Work task: Each record beneath this line is to be copied exactly.

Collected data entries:
+ + + + + + +

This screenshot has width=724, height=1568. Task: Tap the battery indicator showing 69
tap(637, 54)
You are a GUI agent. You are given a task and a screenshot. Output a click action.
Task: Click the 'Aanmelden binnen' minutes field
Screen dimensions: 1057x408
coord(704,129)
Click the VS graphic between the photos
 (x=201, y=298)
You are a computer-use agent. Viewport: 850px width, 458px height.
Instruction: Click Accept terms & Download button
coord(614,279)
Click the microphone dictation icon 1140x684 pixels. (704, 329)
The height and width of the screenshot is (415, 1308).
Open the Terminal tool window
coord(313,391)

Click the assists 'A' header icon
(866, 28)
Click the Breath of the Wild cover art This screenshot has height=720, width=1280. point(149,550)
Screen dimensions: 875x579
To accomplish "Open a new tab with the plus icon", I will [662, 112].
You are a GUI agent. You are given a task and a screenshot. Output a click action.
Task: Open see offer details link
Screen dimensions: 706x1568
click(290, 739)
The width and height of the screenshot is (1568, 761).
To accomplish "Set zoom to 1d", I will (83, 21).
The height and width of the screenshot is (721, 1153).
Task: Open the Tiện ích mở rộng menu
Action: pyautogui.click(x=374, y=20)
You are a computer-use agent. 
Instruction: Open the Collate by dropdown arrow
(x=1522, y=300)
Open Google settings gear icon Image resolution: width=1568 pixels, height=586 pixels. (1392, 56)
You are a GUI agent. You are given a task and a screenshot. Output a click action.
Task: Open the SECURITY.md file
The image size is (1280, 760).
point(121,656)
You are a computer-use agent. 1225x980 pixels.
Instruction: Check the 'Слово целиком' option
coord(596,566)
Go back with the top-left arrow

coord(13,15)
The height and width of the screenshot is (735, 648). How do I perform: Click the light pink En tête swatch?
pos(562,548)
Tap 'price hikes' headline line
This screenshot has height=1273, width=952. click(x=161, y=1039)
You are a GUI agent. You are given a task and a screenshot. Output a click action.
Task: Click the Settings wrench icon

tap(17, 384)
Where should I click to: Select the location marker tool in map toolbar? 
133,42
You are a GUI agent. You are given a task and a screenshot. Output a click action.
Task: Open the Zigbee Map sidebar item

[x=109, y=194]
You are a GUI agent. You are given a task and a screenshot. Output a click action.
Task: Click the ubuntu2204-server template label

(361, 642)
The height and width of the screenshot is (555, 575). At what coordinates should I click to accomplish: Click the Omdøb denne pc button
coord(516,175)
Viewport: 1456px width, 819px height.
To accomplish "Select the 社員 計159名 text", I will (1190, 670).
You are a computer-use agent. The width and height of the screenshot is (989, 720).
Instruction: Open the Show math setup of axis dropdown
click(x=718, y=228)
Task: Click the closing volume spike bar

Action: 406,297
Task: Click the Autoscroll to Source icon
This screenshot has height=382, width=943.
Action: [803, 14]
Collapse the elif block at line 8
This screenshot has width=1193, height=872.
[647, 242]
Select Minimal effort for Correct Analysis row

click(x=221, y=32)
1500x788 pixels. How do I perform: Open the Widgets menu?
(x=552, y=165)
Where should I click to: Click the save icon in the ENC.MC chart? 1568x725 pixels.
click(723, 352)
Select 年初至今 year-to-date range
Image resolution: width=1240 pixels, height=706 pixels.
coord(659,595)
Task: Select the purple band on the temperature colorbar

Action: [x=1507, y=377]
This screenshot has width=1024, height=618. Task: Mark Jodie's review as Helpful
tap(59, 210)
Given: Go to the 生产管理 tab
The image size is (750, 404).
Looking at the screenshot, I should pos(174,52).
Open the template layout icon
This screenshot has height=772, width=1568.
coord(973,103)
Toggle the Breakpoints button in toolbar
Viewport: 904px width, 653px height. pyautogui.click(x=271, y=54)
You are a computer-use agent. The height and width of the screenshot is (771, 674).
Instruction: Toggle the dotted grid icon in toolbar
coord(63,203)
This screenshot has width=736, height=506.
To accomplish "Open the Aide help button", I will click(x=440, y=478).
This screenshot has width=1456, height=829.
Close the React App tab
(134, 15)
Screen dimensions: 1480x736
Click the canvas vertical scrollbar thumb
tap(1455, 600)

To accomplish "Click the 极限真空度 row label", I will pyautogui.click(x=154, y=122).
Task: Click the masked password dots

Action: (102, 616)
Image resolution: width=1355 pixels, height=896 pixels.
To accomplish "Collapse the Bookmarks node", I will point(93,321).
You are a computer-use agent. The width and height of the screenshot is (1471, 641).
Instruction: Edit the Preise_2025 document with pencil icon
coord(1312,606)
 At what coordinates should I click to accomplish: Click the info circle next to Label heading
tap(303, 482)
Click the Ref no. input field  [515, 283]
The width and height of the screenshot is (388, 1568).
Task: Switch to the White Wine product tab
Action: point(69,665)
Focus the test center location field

+ + + + + + +

Exercise result:
This screenshot has width=724, height=1568. Task: Tap the battery indicator showing 69
tap(637, 54)
You are a GUI agent. You are given a task and a screenshot. Output a click action.
Task: Click the 'Aanmelden binnen' minutes field
Screen dimensions: 1057x408
coord(704,129)
Click the VS graphic between the photos
 (x=201, y=298)
You are a computer-use agent. Viewport: 850px width, 458px height.
Instruction: Click Accept terms & Download button
coord(614,279)
Click the microphone dictation icon 1140x684 pixels. (704, 329)
The height and width of the screenshot is (415, 1308).
Open the Terminal tool window
coord(313,391)

Click the assists 'A' header icon
(866, 28)
Click the Breath of the Wild cover art This screenshot has height=720, width=1280. point(149,550)
Screen dimensions: 875x579
To accomplish "Open a new tab with the plus icon", I will [662, 112].
You are a GUI agent. You are given a task and a screenshot. Output a click action.
Task: Open see offer details link
Screen dimensions: 706x1568
click(290, 739)
The width and height of the screenshot is (1568, 761).
To accomplish "Set zoom to 1d", I will (83, 21).
The height and width of the screenshot is (721, 1153).
Task: Open the Tiện ích mở rộng menu
Action: pyautogui.click(x=374, y=20)
You are a computer-use agent. 
Instruction: Open the Collate by dropdown arrow
(x=1522, y=300)
Open Google settings gear icon Image resolution: width=1568 pixels, height=586 pixels. (1392, 56)
You are a GUI agent. You are given a task and a screenshot. Output a click action.
Task: Open the SECURITY.md file
The image size is (1280, 760).
point(121,656)
You are a computer-use agent. 1225x980 pixels.
Instruction: Check the 'Слово целиком' option
coord(596,566)
Go back with the top-left arrow

coord(13,15)
The height and width of the screenshot is (735, 648). How do I perform: Click the light pink En tête swatch?
pos(562,548)
Tap 'price hikes' headline line
This screenshot has height=1273, width=952. click(x=161, y=1039)
You are a GUI agent. You are given a task and a screenshot. Output a click action.
Task: Click the Settings wrench icon

tap(17, 384)
Where should I click to: Select the location marker tool in map toolbar? 
133,42
You are a GUI agent. You are given a task and a screenshot. Output a click action.
Task: Open the Zigbee Map sidebar item

[x=109, y=194]
You are a GUI agent. You are given a task and a screenshot. Output a click action.
Task: Click the ubuntu2204-server template label

(361, 642)
The height and width of the screenshot is (555, 575). At what coordinates should I click to accomplish: Click the Omdøb denne pc button
coord(516,175)
Viewport: 1456px width, 819px height.
To accomplish "Select the 社員 計159名 text", I will (1190, 670).
You are a computer-use agent. The width and height of the screenshot is (989, 720).
Instruction: Open the Show math setup of axis dropdown
click(x=718, y=228)
Task: Click the closing volume spike bar

Action: 406,297
Task: Click the Autoscroll to Source icon
This screenshot has height=382, width=943.
Action: [803, 14]
Collapse the elif block at line 8
This screenshot has width=1193, height=872.
[647, 242]
Select Minimal effort for Correct Analysis row

click(x=221, y=32)
1500x788 pixels. How do I perform: Open the Widgets menu?
(x=552, y=165)
Where should I click to: Click the save icon in the ENC.MC chart? 1568x725 pixels.
click(723, 352)
Select 年初至今 year-to-date range
Image resolution: width=1240 pixels, height=706 pixels.
coord(659,595)
Task: Select the purple band on the temperature colorbar

Action: [x=1507, y=377]
This screenshot has width=1024, height=618. Task: Mark Jodie's review as Helpful
tap(59, 210)
Given: Go to the 生产管理 tab
The image size is (750, 404).
Looking at the screenshot, I should pos(174,52).
Open the template layout icon
This screenshot has height=772, width=1568.
coord(973,103)
Toggle the Breakpoints button in toolbar
Viewport: 904px width, 653px height. pyautogui.click(x=271, y=54)
You are a computer-use agent. The height and width of the screenshot is (771, 674).
Instruction: Toggle the dotted grid icon in toolbar
coord(63,203)
This screenshot has width=736, height=506.
To accomplish "Open the Aide help button", I will click(x=440, y=478).
This screenshot has width=1456, height=829.
Close the React App tab
(134, 15)
Screen dimensions: 1480x736
Click the canvas vertical scrollbar thumb
tap(1455, 600)

To accomplish "Click the 极限真空度 row label", I will pyautogui.click(x=154, y=122).
Task: Click the masked password dots

Action: (102, 616)
Image resolution: width=1355 pixels, height=896 pixels.
To accomplish "Collapse the Bookmarks node", I will point(93,321).
You are a computer-use agent. The width and height of the screenshot is (1471, 641).
Instruction: Edit the Preise_2025 document with pencil icon
coord(1312,606)
 At what coordinates should I click to accomplish: Click the info circle next to Label heading
tap(303, 482)
Click the Ref no. input field  [515, 283]
The width and height of the screenshot is (388, 1568).
Task: Switch to the White Wine product tab
Action: point(69,665)
Focus the test center location field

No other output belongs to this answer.